La restauration : les différents types de meubles

Les sièges

A mesure qu’on s’éloigne de l’Empire, les sièges sont de structure moins massive et moins rectiligne. Ils deviennent plus maniables et plus confortables. De très nombreux types de sièges existent, soit qu’ils imitent avec quelques modifications ceux de l’Empire, soit qu’ils reproduisent des formes empruntées à des époques plus lointaines.

La chaise et le fauteuil, qu’on pourrait appeler sièges de réception, ne sont pas très différents de ceux que Percier dessinait vers 1810. Le dossier rembourré est droit ou légèrement enroulé ; les pieds postérieurs sont en sabre ; les pieds antérieurs à section carrée sont incurvés à l’avant au lieu d’être droits ; chimère ou génie ailé sont encore utilisés quelque temps pour soutenir les accotoirs. Ce genre de siège est souvent peint en blanc avec rehaut d’or.

Très vite, ce type se modifie pour le mobilier usuel. Le dossier s’incurve pour mieux emboîter le dos de la personne assise ; il se déverse légèrement par souci de confort. La traverse supérieure n’est plus constituée par une pièce de bois rigoureusement rectiligne, mais par deux volutes affrontées en profil d’arc ou plus simplement par une traverse arrondie. Quand le piètement à l’étrusque subsiste, les pieds postérieurs sont plus déversés que sous le Directoire et l’Empire pour assurer une stabilité plus grande au siège. Rapidement, les pieds en fuseau ou en balustre redeviennent à la mode, mais ils sont d’une finesse moins grande qu’au début du siècle. Enfin, à partir de Charles X, les pieds galbés sont d’un usage courant.
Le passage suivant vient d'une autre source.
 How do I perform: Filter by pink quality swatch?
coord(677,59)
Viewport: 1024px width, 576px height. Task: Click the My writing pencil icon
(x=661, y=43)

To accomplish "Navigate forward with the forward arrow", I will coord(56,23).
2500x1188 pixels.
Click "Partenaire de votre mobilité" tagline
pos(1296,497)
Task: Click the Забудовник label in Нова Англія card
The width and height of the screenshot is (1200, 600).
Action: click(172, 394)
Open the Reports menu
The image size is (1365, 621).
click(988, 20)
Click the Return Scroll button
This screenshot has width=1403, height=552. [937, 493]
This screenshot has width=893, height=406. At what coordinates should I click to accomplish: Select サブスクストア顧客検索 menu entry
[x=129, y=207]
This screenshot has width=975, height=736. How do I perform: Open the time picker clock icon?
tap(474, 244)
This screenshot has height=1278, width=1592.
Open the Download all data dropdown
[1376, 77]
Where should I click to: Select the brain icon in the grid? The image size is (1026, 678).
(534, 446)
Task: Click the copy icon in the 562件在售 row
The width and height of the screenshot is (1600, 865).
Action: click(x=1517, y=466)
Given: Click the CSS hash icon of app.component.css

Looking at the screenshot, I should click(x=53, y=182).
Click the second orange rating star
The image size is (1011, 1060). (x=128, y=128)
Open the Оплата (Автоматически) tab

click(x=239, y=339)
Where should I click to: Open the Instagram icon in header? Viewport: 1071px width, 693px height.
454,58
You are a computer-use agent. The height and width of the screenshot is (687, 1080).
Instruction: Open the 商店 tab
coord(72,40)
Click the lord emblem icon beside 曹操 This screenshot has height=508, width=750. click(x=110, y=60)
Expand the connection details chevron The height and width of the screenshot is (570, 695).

La Restauration emprunte au Directoire les chaises à dossier ajouré, mais fait preuve de moins d’originalité et de fantaisie. Les types de dossier sont limités. Le plus employé est le dossier formé par un croisillon ou par une plaque rectangulaire à grille. A partir de Charles X, on rencontre aussi des motifs constitués soit par un éventail, soit par une ou deux coquilles nervées et découpées. Comme sous le Directoire, la traverse supérieure est souvent creusée en demi lune pour servir de poignée, ou bien un fuseau remplissant le même office réunit les deux montants du dossier.

La chaise ou le fauteuil gondole dont nous avons signalé l’apparition sous le Directoire connaît une vogue inouïe. C’est le type de siège qui répond le mieux aux aspirations de bien être de l’époque. Le dossier épouse étroitement la forme du dos, les accotoirs viennent mollement se raccorder à un siège bas. Dans les pièces particulièrement soignées, des cygnes, des dauphins sont encore volontiers utilisés pour former des bras détachés du siège. Le piètement est souvent muni de roulettes, ce qui donne une mobilité extrême à ce siège de petite dimension.

Il existe aussi des sièges d’un usage plus restreint. Par exemple, de très intéressants fauteuils de bureau dont le dossier est constitué par une plaque sculptée ou ajourée découpée en arrondi.

De toute la série des grands sièges utilisés au XVIIIe siècle, l’Empire n’avait retenu que le canapé et la méridienne. Tous deux subsistent sous la Restauration. Jusqu’aux environs de 1820, la méridienne n’est modifiée que par des détails d’ornementation ; mais, peu à peu, la ceinture s’abaisse jusqu’à former socle. Le canapé suit la même évolution. Nombre de ces sièges sont simplement moulurés ; vers 1820 les ébénistes ont tendance à abandonner l’acajou, pour fabriquer des sièges en bois indigène, aux formes très nettes et finement décorés de palmettes, rosaces, guirlandes marquetées ou incrustées.

Ottomanes héritées de l’Ancien Régime, causeuses et dormeuses faisant suite aux veilleuses du XVIIIe siècle, divans énormes en forme de haricot, sont tous tendus d’étoffes jusqu’à leur soubassement et abondamment pourvus de coussins. Ces « nids à poussière » ont rarement subsisté ; pourtant leur emploi devait être courant si l’on en juge par les lithographies d’un Deveria. Ces vastes et confortables sièges marquent la première victoire du tapissier sur l’ébéniste : sous le Second Empire, le bois apparent disparaîtra totalement de certains sièges.